_Prompt:_
What is needed is an exact copy of all the records, written out in full.

════

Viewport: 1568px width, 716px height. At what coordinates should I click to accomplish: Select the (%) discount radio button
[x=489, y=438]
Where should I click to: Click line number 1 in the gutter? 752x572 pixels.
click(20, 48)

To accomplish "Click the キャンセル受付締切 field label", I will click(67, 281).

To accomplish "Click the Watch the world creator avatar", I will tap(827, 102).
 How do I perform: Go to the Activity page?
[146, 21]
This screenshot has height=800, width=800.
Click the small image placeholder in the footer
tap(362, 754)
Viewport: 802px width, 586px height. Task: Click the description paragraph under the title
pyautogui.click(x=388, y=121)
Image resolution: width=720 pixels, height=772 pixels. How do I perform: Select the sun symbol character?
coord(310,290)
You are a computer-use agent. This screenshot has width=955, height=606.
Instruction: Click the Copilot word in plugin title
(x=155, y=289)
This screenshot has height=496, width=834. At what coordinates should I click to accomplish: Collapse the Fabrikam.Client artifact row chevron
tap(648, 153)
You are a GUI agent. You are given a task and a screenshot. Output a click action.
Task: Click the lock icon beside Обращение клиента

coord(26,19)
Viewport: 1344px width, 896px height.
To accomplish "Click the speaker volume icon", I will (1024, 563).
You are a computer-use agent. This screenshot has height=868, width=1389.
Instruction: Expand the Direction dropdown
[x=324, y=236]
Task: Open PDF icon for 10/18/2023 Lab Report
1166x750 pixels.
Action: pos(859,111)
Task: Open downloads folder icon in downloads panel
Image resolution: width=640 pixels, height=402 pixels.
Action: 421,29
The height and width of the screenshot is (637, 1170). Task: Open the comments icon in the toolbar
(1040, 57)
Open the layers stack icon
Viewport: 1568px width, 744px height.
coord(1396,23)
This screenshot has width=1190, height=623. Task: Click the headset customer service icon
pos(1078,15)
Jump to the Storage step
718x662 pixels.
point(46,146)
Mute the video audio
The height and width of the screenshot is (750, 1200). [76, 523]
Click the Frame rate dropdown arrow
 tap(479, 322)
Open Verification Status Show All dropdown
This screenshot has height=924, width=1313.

════

_Response to this exercise:_
Viewport: 1568px width, 716px height. At what coordinates should I click to accomplish: Select the (%) discount radio button
[x=489, y=438]
Where should I click to: Click line number 1 in the gutter? 752x572 pixels.
click(20, 48)

To accomplish "Click the キャンセル受付締切 field label", I will click(67, 281).

To accomplish "Click the Watch the world creator avatar", I will tap(827, 102).
 How do I perform: Go to the Activity page?
[146, 21]
This screenshot has height=800, width=800.
Click the small image placeholder in the footer
tap(362, 754)
Viewport: 802px width, 586px height. Task: Click the description paragraph under the title
pyautogui.click(x=388, y=121)
Image resolution: width=720 pixels, height=772 pixels. How do I perform: Select the sun symbol character?
coord(310,290)
You are a computer-use agent. This screenshot has width=955, height=606.
Instruction: Click the Copilot word in plugin title
(x=155, y=289)
This screenshot has height=496, width=834. At what coordinates should I click to accomplish: Collapse the Fabrikam.Client artifact row chevron
tap(648, 153)
You are a GUI agent. You are given a task and a screenshot. Output a click action.
Task: Click the lock icon beside Обращение клиента

coord(26,19)
Viewport: 1344px width, 896px height.
To accomplish "Click the speaker volume icon", I will (1024, 563).
You are a computer-use agent. This screenshot has height=868, width=1389.
Instruction: Expand the Direction dropdown
[x=324, y=236]
Task: Open PDF icon for 10/18/2023 Lab Report
1166x750 pixels.
Action: pos(859,111)
Task: Open downloads folder icon in downloads panel
Image resolution: width=640 pixels, height=402 pixels.
Action: 421,29
The height and width of the screenshot is (637, 1170). Task: Open the comments icon in the toolbar
(1040, 57)
Open the layers stack icon
Viewport: 1568px width, 744px height.
coord(1396,23)
This screenshot has width=1190, height=623. Task: Click the headset customer service icon
pos(1078,15)
Jump to the Storage step
718x662 pixels.
point(46,146)
Mute the video audio
The height and width of the screenshot is (750, 1200). [76, 523]
Click the Frame rate dropdown arrow
 tap(479, 322)
Open Verification Status Show All dropdown
This screenshot has height=924, width=1313.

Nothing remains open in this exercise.